Modern neurophysiologisch interpretiert würde ich das im Hirn nicht lokalisieren wollen, sondern Kants Architektur unseres Denkapparats metaphorisch mit der neueren Forschung zu synchronisieren versuchen.
Der Hirnforscher John Eccles hat hierzu vor geraumer Zeit sehr interessante Ergebnisse präsentiert und zusammen mit Karl Popper versucht, dies philosophisch zu deuten. (Popper&Eccles: "Das Ich und sein Gehirn" erschienen bei Pieper), insbesondere bei den ersten Schichten der Sehnerven bei Katzen:
Das Licht triggert zunächst die Retina, auf der quasi ein Pixelbild entsteht (allerdings durchaus auch in Farbe). Die dort ansässigen Neuronen feuern in die erste Abstraktionsschicht ihre Impulse. Durch die evolutionär gewachsene Struktur der Verdrahtung führt dies dazu, dass in dieser zweiten Schicht jedes Neuron nur dann weiterfeuert, wenn die in der Verdrahtung codierte Struktur(=Vorstellung) dem Lichteinfall entspricht. Beispielsweise ein hell-dunkel-Kontrast, der sowas wie eine "grüne Ecke" im linken unteren Gesichtsfeld repräsentiert. In der nächsten Abstraktionsschicht werden mehrere solcher Impulse wiederum zusammengefasst (sogar mit kaum noch berechenbaren Rückkopplungseffekten). Erstaunlich schnell ensteht so nach nur wenigen Schichten bereits eine Einheit, in der irgendein Neuron nur genau dann feuert, wenn sich so etwas wie ein "Buchenblatt" dort im Gesichtsfeld befindet.

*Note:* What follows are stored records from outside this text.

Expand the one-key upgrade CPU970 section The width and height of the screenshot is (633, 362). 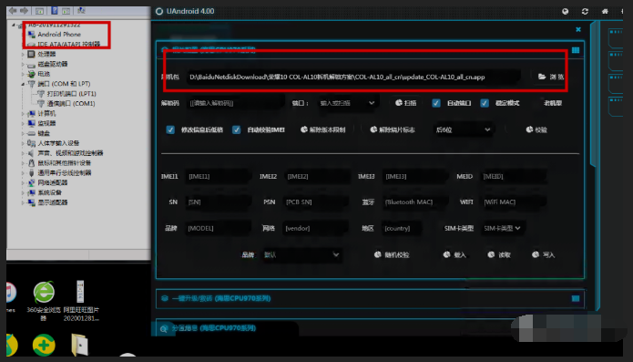[x=370, y=298]
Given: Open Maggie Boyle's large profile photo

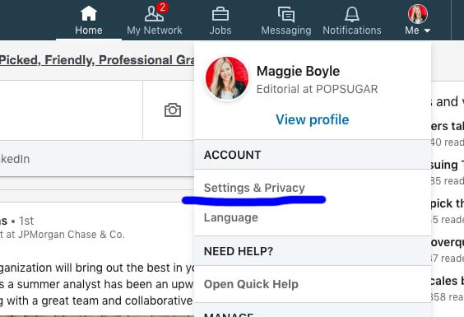Looking at the screenshot, I should point(227,78).
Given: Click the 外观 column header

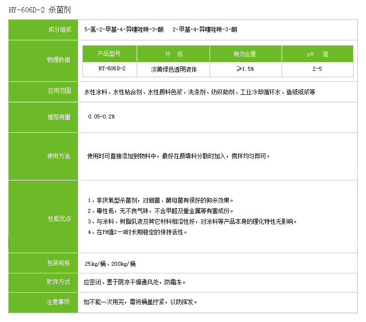Looking at the screenshot, I should click(x=173, y=54).
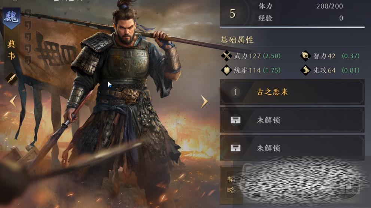This screenshot has height=208, width=371.
Task: Switch to next general with right arrow
Action: pyautogui.click(x=204, y=102)
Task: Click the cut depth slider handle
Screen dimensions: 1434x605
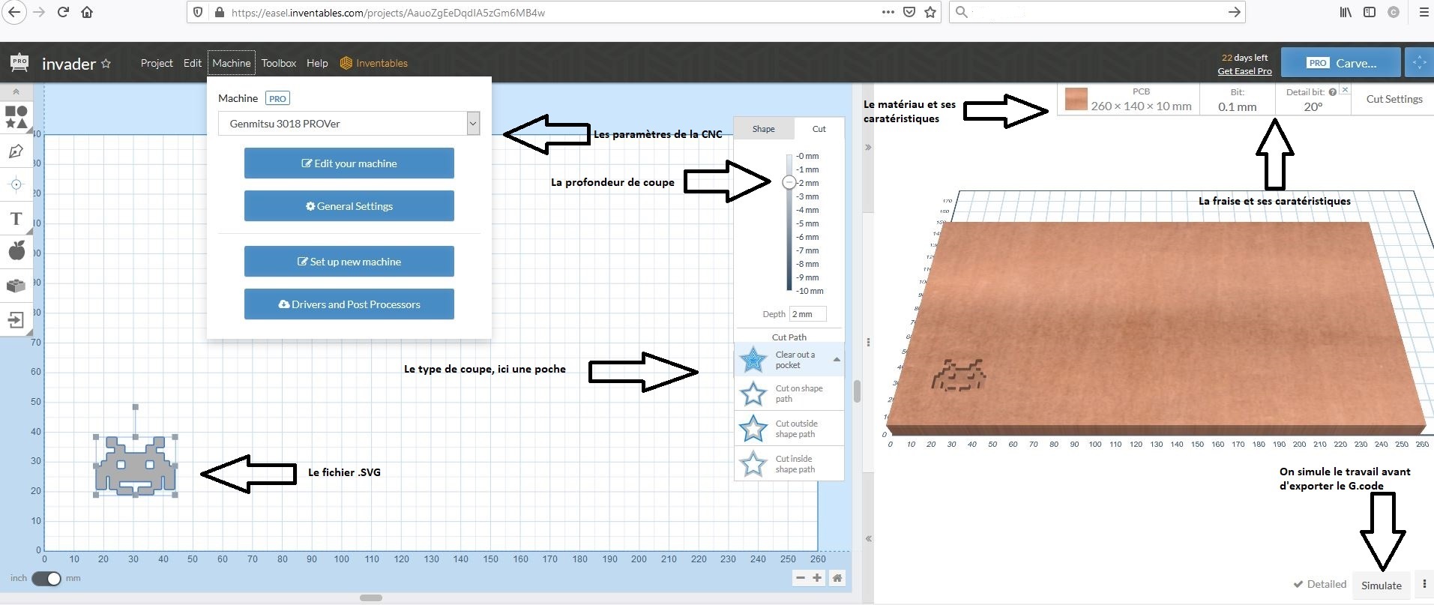Action: (x=789, y=182)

Für mich besteht die Tätigkeit des Verstandes (als modern interpretierter Kantischer Begriff) in eben jener Synthesis der Mannigfaltigkeit der eingehenden Nervensignale. Nicht an einem einzigen Ort im Gehirn, sondern als Prinzip der Funktionsweise. Die Struktur der Verdrahtung läßt sich mathematisch theoretisch als Axiomentsystem=Regelwerk beschreiben, auch wenn es sehr schwierig ist, dies empirisch zu erforschen. Der Verstand IST die Struktur dieser Verdrahtung; quer über das Hirn verteilt, überall anders aufgebaut, aber überall demselben Prinzip folgend, weshalb es legitim ist, dieses Gesamtsystem als Verstand zu bezeichnen.
Diese Verdrahtung leitet permanent Myriarden von Nervenimpulsen=Vorstellungen an die höheren Abstraktionsschichten weiter. Das meiste davon läuft unbewußt ab. Auch die Hirne von Tieren arbeiten auf diese Weise, weshalb wir das Gefühl bekommen, dass sie sinnvoll handeln. Logisch, sonst könnten sie ja kaum überleben. Tiere haben in dieser Interpretation also durchaus Verstand. Dieses Handeln als "vernünftig" zu bezeichnen, ginge aber zu weit bzw enspräche nicht mehr Kants Gebrauch dieser Begriffe.
Vernunft bedarf der Begriffe, also der Sprache.
ist das nachvollziehbar? Ich will das nicht apodiktisch festsetzen, sondern hoffe, mit diesen Formulierungen einem Verständnis von Kants Text näher zu kommen. Bitte schreibt, wenn ich mit der Analogie irgendwo schräg liege.